Metals and stones must be mined, cut, treated, and fashioned into jewelry, consuming a massive amount of energy and sometimes dangerous chemicals.
However, cutting gems creates microscopic dust, which is harmful to the lungs. In addition, gem cutters frequently work without sufficient ventilation or safety equipment. Jewelers often use dangerous chemicals to create and finish their pieces, regardless of the size of the factory.
When the items are made in third-world nations, most artisans don’t have a safe working environment. There is no safety equipment and no effective waste management for poisonous ingredients. This means that both poor people and nature suffer repeatedly.
So, look for companies that employ low-impact processing, rely on renewable energy, or reduce their emissions while looking for a piece.
Supply Chain Transparency
While the silver and gold markets are simpler, diamonds and jewels pass through many hands before reaching your store shelves. So if you’re buying new jewelry, it is recommended to look for sustainable jewelry from a documented supply chain with a conflict-free guarantee. This means they won’t be sold to fund military activities and atrocities by rebel groups.
It’s a risky industry, but buying sustainable jewelry from local handmade jewelry artisans is usually the most transparent option. When you’re ready to broaden your search, look into certification programs that confirm the supply chain of precious stones and jewels brought to a country.
With transparency being a bottleneck in the jewelry industry, a company that can track the path of raw materials at various stages all across the supply chain is one step ahead. It’s also worth noting that building relationships with like-minded companies will echo the company’s dedication to ethical and sustainable outcomes.
It’s unlikely that you’ll come across high-quality jewelry from a business that shares your ideals regularly. With this in mind, your customers will appreciate your jewelry more, keeping it from ending up in the garbage, where quick fashion frequently ends.
Regardless of whether you are selling lab-grown, recycled, or new pieces, invest in jewelry pieces that are timeless and well-made.
Certifications and labeling can be difficult to manage due to the complex supply networks of the sustainable jewelry industry, and each country often has its regulations in place.
However, a few popular labels and methods strive to authenticate sustainable and ethical jewelry. While they are not perfect, they do provide essential transparency to the sector and can help you narrow down your options:
- Fairmined (metals): This standard verifies silver, gold, and platinum from small-scale mining groups that employ environmentally friendly extraction methods. They seek things like native eco-system rehabilitation and reduced chemical use, to name a few.
- The Kimberly Process (diamonds): This global certification program collaborates with countries worldwide to eliminate conflict diamonds.
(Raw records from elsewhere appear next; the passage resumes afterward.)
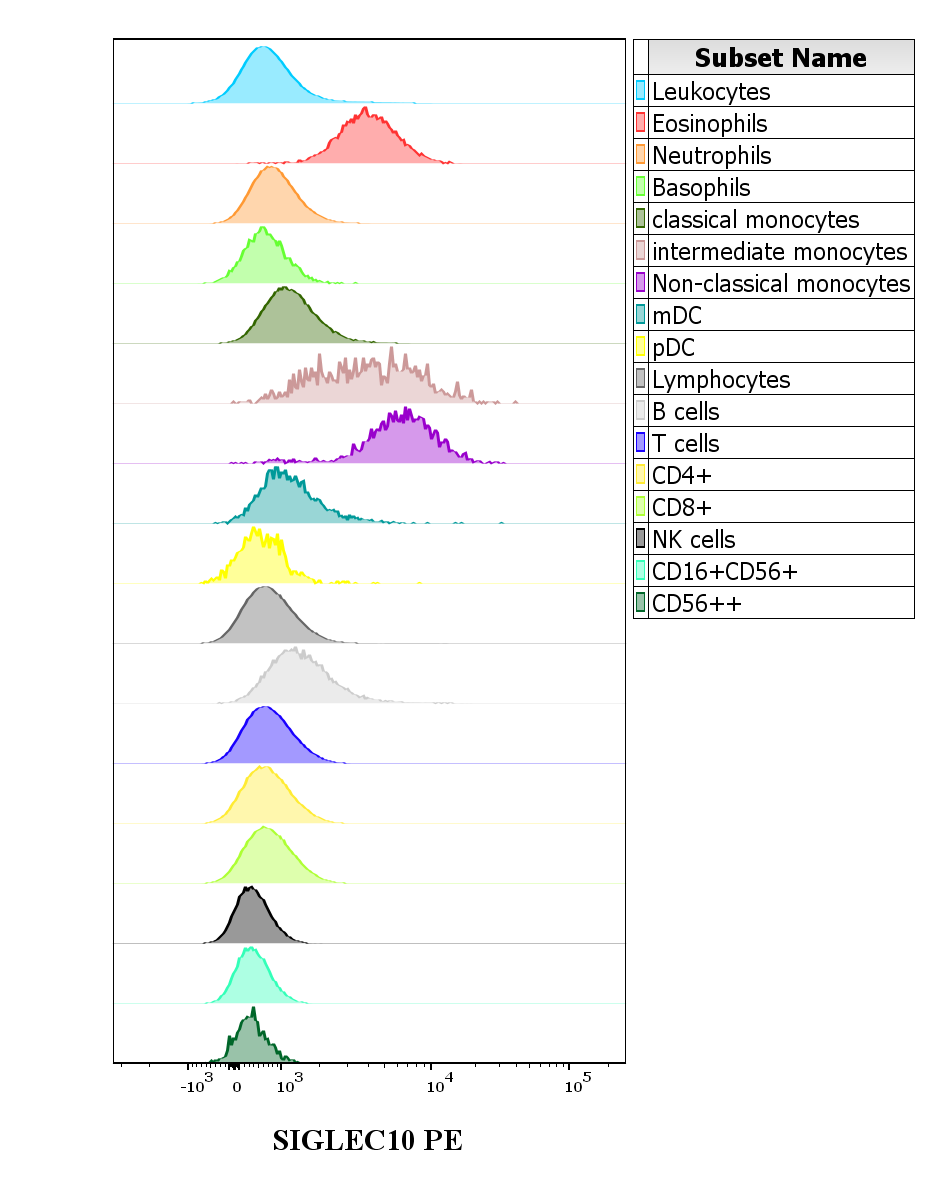Click the NK cells dark gray swatch
935x1186 pixels.
(641, 539)
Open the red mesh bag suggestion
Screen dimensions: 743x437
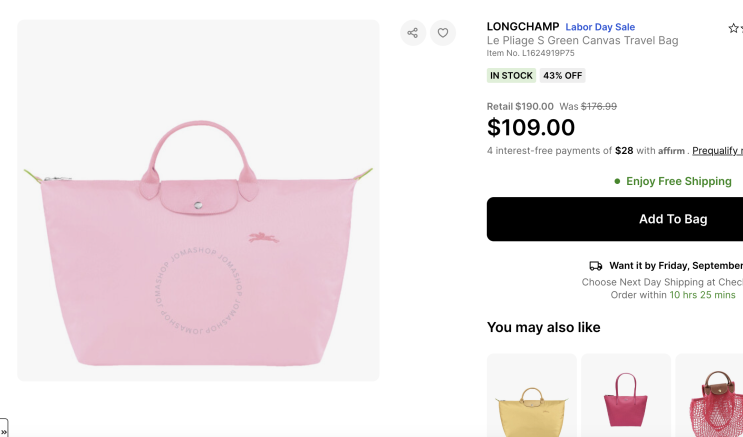pos(710,400)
- Gemological Institute of America (gemstones): This non-profit assesses and grades stones, diamonds, and pearls for quality and authenticity. It verifies that the purchased item is genuine, but it doesn’t provide much information on its environmental impact.
- Fair Trade Certified: This is a well-respected seal in the industry. Fairtrade International aspires to certify goods that empower workers by establishing standards that highlight fair wages and safe, lawful working conditions.
Today, “sustainable jewelry” refers to any jewelry mentioned above. But, perhaps, soon, it will stand solely for a holistic green approach to jewelry making, which considers and applies both ethical and environmental principles. It will address the problems of mining metals and production, the environment, and people.